UMBERTO ECO - Reseña a las Apostillas a El Nombre de la Rosa

Fiel a su lema "sólo se hacen libros sobre otros libros", Umberto Eco, profesor de Bolonia, relata en estas deliciosas Apostillas cómo escribió su novela El nombre de la rosa (publicada por primera vez en Italia en 1980), "con un 20 por ciento de inspiración y un 80 por ciento de transpiración".
"Escribí porque tuve ganas", dice, "impulsado por una idea seminal: envenenar a un monje". Ya en el introito de la novela había dicho que "es posible escribir por el puro deleite de escribir", tesis importante en su momento en Europa, donde por mucho tiempo se procuró circunscribir la escritura a la propaganda de lo inmediato ("Vote a De Gaulle", "Váyase a hacer la revolución a Indochina", "Tome Coca Cola", etc.).
Se puso entonces a buscar los apropiados venenos, conventos y monjes y los halló en la Edad Media, que conoce al dedillo y aprecia mucho porque allí se engendraron "desde la democracia comunal hasta la economía bancaria", desde las monarquías nacionales hasta las rebeliones de los pobres, todo lo cual constituye "nuestra infancia a la que siempre es necesario volver" para estudiar los fenómenos anteriores a nuestros males. Bromea sobre el presente diciendo que solo lo conoce "a través de la pantalla de la televisión".
Del minucioso trabajo de investigación también dan cuenta las diez estampas medievales rotuladas con frases de la novela, obtenidas de antiguas iglesias y manuscritos de la época.
Mucho meditó hasta descubrir a Adso de Melk, el monje narrador en primera persona que le sirvió de máscara para dar rienda suelta a la pluma, con la variedad de puntos de vista resultante de contar a los 80 años lo que vio a los 18, incluyendo su primer amor en la cocina a oscuras. Ad effectum coitus, el propio Eco se transmutó en un puro "juego de ojos y dedos" sobre la máquina, "como si hubiese decidido contar una historia de amor tocando el tambor", con citas de textos religiosos resultantes de asimilar el éxtasis místico al éxtasis erótico.
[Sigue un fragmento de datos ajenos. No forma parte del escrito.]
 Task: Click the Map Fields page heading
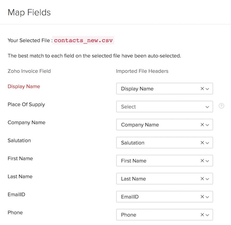[29, 13]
Admirador de la poética aristotélica y la novela bien "amueblada", dedicó el primer año de su trabajo "a la construcción del mundo", para lo cual calculó y escrutó hasta las manchas de la camiseta de Santa Margarita. Así, en la novela, al ver la maravillosa arquitectura de la Abadía, Adso pudo decir: "Alabado sea nuestro Creador, que ha establecido el peso y la medida de todas las cosas".
Transitó por numerosos laberintos hasta que encontró el que quería, al que no obstante debió abrirle troneras para darle la buena ventilación requerida por el resplandeciente final que, éste sí, iluminó su mente desde el principio. Explorador y baqueano a la vez, el artista sabe de movida adónde quiere ir a parar.
Como si esto fuera poco "quería que el lector se divirtiese, al menos tanto como me estaba divirtiendo yo", para lo cual ajustó al milímetro una intriga detectivesca (paródica, como las de Borges), batió a punto de coágulo las últimas gotas de sangre y construyó "su lector" con un rito iniciático durante las primeras cien páginas para tenerlo luego a su merced hasta la última página, incluso al revelarle los trucos de que se valió para atraparlo.
En verdad, logró todos sus objetivos. Ricardo Pochtar, traductor también de la novela, parece razonablemente leal, y aunque tradujo en España, también es legible entre nosotros, quizá porque el original era italiano. La primera edición italiana de las Apostillas data de 1983, Lumen la editó luego en España y De la Flor la puso ahora al alcance de nuestros bolsillos.
Se trata, pues, del amenísimo relato de la aventura apasionante de hacer esa novela. Pero también de un breviario de poética modelo 1980. Así, nos cuenta que hacia 1963 y 1965 hubo polémicas sobre los experimentos artísticos de la primera mitad de nuestro siglo, experimentos que a juicio de los polemistas divorciaban al arte del público masivo.
Cuenta también que algún polemista norteamericano - urgido, se nos ocurre, por la competencia de los "mass media"- promovió el retorno a viejos libros que en otros tiempos tuvieron consumo masivo, creyendo que su aceptación residía en la propaganda conservadora que contenían y no en las técnicas. Estaba preocupado por los modernos aparatos de propaganda (diarios, cine, radio, televisión) que producen "analfabetos lobotomizados". A nuestro juicio, también aquellos libros perdieron su alcance masivo, porque si de lobotomizar se trata, la TV lobotomiza mejor.
A Dios gracias, este no fue el caso de Eco, quien en las Apostillas alcanza a señalar el problema y ponerlo en condiciones de resolverlo como, de hecho, lo hizo en El nombre de la rosa, que "es una máquina de generar interpretaciones", un despertador de ideas, divirtiendo a la vez, nada más que con palabras.
Alfredo Becerra


Título original de esta reseña: «Eco y los bordes de una escritura», La Razón Cultura (Buenos Aires), 9 de noviembre de 1986, p. 7, cols. 1-3.